Dual regulation of IP3 receptors by IP3 and PIP2 controls the transition from local to global Ca2+ signals

Abstract

The spatial organization of inositol 1,4,5-trisphosphate (IP₃)-evoked Ca²⁺ signals underlies their versatility. Low stimulus intensities evoke Ca²⁺ puffs, localized Ca²⁺ signals arising from a few IP₃ receptors (IP₃Rs) within a cluster tethered beneath the plasma membrane. More intense stimulation evokes global Ca²⁺ signals. Ca²⁺ signals propagate regeneratively as the Ca²⁺ released stimulates more IP₃Rs. How is this potentially explosive mechanism constrained to allow local Ca²⁺ signaling? We developed methods that allow IP₃ produced after G-protein coupled receptor (GPCR) activation to be intercepted and replaced by flash photolysis of a caged analog of IP₃. We find that phosphatidylinositol 4,5-bisphosphate (PIP₂) primes IP₃Rs to respond by partially occupying their IP₃-binding sites.

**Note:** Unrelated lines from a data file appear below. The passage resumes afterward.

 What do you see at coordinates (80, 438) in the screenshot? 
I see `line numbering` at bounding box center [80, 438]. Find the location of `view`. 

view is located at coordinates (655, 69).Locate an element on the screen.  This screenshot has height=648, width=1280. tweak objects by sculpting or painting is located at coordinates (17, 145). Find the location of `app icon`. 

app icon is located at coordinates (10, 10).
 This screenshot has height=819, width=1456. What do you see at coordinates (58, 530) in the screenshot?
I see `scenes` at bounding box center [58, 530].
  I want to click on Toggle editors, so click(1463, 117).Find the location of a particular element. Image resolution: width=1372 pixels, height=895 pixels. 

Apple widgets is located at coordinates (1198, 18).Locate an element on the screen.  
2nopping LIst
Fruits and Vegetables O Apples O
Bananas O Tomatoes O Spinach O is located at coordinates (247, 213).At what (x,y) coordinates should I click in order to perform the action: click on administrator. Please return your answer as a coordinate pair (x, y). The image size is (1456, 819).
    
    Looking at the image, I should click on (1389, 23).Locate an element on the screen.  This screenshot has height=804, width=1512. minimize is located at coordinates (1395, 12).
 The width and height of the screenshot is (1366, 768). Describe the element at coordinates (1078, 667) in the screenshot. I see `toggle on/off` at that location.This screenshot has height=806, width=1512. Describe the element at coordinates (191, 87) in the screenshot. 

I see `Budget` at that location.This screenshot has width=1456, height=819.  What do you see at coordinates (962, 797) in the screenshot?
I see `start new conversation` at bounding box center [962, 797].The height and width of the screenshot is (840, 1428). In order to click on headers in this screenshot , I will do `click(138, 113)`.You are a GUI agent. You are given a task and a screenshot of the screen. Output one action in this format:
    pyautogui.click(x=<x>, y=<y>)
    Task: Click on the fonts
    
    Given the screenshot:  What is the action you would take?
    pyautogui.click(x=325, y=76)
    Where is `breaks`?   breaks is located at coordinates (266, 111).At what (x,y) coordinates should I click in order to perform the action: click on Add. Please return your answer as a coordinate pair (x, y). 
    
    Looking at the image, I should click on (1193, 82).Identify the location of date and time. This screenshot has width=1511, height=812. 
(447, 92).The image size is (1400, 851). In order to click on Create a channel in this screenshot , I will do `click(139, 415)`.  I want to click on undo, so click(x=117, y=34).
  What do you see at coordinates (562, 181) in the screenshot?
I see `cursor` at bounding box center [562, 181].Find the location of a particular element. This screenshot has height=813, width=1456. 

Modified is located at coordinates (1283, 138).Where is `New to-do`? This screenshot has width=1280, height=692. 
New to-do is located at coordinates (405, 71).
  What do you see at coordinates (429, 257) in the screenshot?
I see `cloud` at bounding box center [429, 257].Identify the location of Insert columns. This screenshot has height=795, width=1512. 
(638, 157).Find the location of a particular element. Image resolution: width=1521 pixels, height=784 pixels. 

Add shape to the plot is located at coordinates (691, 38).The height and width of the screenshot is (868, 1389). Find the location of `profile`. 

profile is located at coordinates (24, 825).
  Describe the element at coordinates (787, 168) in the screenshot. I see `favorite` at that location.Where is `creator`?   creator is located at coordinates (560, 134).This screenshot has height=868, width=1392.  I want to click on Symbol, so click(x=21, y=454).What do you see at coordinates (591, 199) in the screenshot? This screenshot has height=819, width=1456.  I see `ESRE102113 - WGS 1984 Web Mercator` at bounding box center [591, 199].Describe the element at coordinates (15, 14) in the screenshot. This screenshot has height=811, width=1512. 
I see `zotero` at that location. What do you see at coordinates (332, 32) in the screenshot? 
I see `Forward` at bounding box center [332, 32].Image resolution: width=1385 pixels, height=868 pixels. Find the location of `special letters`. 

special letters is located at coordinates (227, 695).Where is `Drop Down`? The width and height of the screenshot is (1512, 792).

As GPCRs stimulate IP₃ formation, they also deplete PIP₂, relieving the priming stimulus. Loss of PIP₂ resets IP₃R sensitivity and delays the transition from local to global Ca²⁺ signals. Dual regulation of IP₃Rs by PIP₂ and IP₃ through GPCRs controls the transition from local to global Ca²⁺ signals.